Altro che la Playa come Copacabana, la famosa spiaggia catanese che l'ex sindaco Umberto Scapagnini - "Sciampagnino" lo chiamavano i catanesi - voleva far diventare una piccola grande colonia carioca. Altro che piste da sci nella discesa di Piazza Stesicoro.

A Catania pochi minuti prima del cadeau di Berlusconi i bambini pagavano ancora 4 euro per mangiare all'asilo, all'economato del Comune non erano partiti i mandati di pagamento per lo stipendio di settembre, i "cassamortari" - quelli delle pompe funebri - non consegnavano gratis le loro bare al cimitero. Tutto il resto è andato come doveva andare.

La prima dichiarazione alla notizia del dono per Catania è stata quella del suo sindaco, il senatore del Pdl Raffaele Stancanelli: "E' un successo per la nostra città. Con questi fondi si potranno chiudere i disavanzi fino al 2006. Ma bisognerà cominciare a rimboccarsi le maniche e a lavorare tutti insieme con grande rigore.
Ringrazio tutti per questo risultato ottenuto, anche quelli che a questa soluzione non credevano ma alla fine si sono accodati".

La seconda dichiarazione è stata quella del presidente della Provincia Giuseppe Castiglione: "L'impegno del presidente del Consiglio Silvio Berlusconi è stato mantenuto in tempi brevi. Ma l'intervento del Cipe non risolve tutti i problemi finanziari del Comune". Poi però Castiglione lancia la sua freccia velenosa: "Questo intervento del Cipe, che sottrae fondi agli investimenti, deve rimanere un intervento assolutamente straordinario e non può diventare la regola o una speranza per alcuni amministratori pubblici per ripianare situazioni d'emergenza". Segnali di guerra.

Fra quello (Stancanelli, in quota An) che alla scadenza delle candidature doveva finire alla Provincia e quell'altro (Castiglione, in quota Forza Italia) che era stato designato sindaco. Dalla notte all'alba uno si è ritrovato al posto dell'altro. E da lì è iniziata una ferocissima e sotterranea battaglia quotidiana su come spartirsi Catania e i suoi debiti presenti passati futuri.
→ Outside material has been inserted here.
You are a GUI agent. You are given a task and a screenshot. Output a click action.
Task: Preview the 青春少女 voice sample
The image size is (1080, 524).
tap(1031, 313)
Indovinate chi era nascosto alle spalle di tutti? Sì, proprio lui: il governatore Raffaele Lombardo. Prima di insediarsi a Palermo - non si mai, la lontananza - ha voluto imporre a tutti i costi in Comune (dove di Scapagnini è stato vice sindaco) un suo uomo.
Su quello che c'era ancora da "dividersi" in quegli anni a Catania la verità è affiorata fino in fondo soltanto dopo. Al Comune e nelle "partecipate".

Solo l'Amt, l'azienda trasporti, ha accumulato un deficit di 157 milioni di euro. Sprechi, assunzioni pilotate, spese folli per consulenti, telefonini, viaggi. La Corte dei Conti a giugno ha denunciato tutte le "gravi irregolarità", la "carente attendibilità delle scritture contabili", l'"insufficienza delle risorse destinate ai bilanci.. ".

Un buco sempre più profondo, anno dopo anno dal 2003 in poi. Con un'inchiesta della magistratura che ha già coinvolto una quarantina di personaggi, fra i quali gli ex assessori al Bilancio e e naturalmente l'ex sindaco Scapagnini. E' un'inchiesta che va avanti. "Certo che stiamo indagando ancora sul buco in bilancio al Comune", dice il procuratore capo della repubblica di Catania Vincenzo D'Agata.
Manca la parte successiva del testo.